Florystyczną stroną sesji zajęła się Monika Lis, zdobywczyni tytułu Florysta Roku 2024. Asystowała jej Joanna Szyfko. Centrum scenografii była duża, złota konstrukcja w formie prostopadłościanu, do której mocowane były kwiaty. Dla uzyskania głębi i trójwymiarowości, całość uzupełniały trzy mobilne aranżacje na postumentach. Można było je ustawiać w odpowiednich miejscach i komponować plan zdjęciowy w zależności od potrzeb. Wśród kwiatów dominowały oczywiście róże ogrodowe w różnych odmianach, uzupełniały je dzwonki, kosmosy, lwie paszcze i powojnik.

W kompozycjach królowały róże w pastelowych kolorach, ciepłe i delikatne w odcieniach kremu, brzoskwini, jasnego różu i rozbielonych żółcieni. Kwiaty zawieszone na cienkich niciach zdawały się lewitować, otaczając modelkę, tak, aby mogła się w nich “zanurzyć”.
Nad spójnością całości czuwała Agnieszka Dąbrowska-Walczak, instruktorka KDK, florystka i pomysłodawczyni tegorocznego tematu Wystawy Róż.
Martyna ubrana w zwiewną, półprzezroczystą suknię w pastelowym różu z butiku Gold Angel, wchodziła z tą przestrzenią w subtelny dialog: raz wyciągała ręce ku kwiatom, jakby chciała uchwycić ich zapach, innym razem zatrzymywała się, pozwalając kwiatom się otulić i stworzyć wokół subtelną, kolorową oprawę.

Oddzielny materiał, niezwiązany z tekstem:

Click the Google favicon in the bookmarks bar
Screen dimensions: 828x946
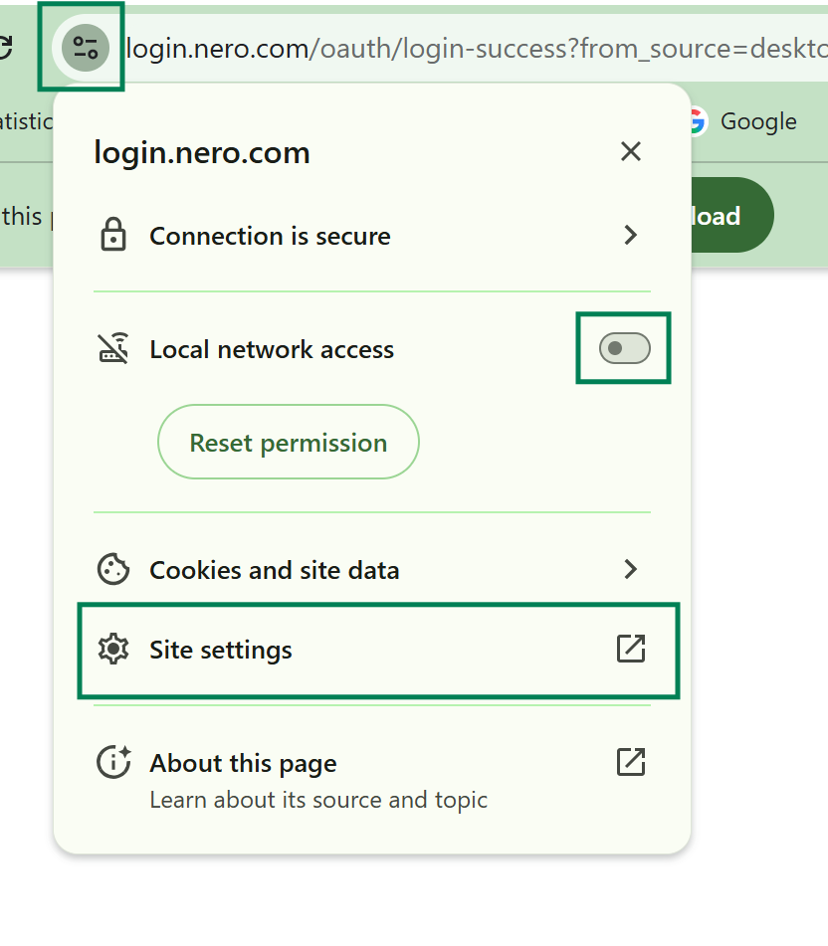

Na szczególną uwagę zasługuje ręcznie wykonana przez Monikę Lis opaska z gigantycznym kwiatem z płatków róży, która pojawia się na części zdjęć. To rozamelia – kompozycja stworzona ze znacznej ilości płatków połączonych ze sobą tak, aby powstała ogromna róża. Ten misterny, efektowny detal był niczym korona – dosłowna i symboliczna zarazem. Podkreślał królewski charakter bohaterki zdjęć, ale nie dominował nad jej subtelnością.
W innych ujęciach modelka nosiła także kwiatową opaskę wykonaną na cienkich drucikach z pączków róży miniaturowej. Lekką i naturalną, która dodawała eteryczności i jeszcze mocniej nawiązywała do florystycznej opowieści. Aranżacje kwiatowe zostały dopasowane do sukni oraz wyjątkowej urody Królowej.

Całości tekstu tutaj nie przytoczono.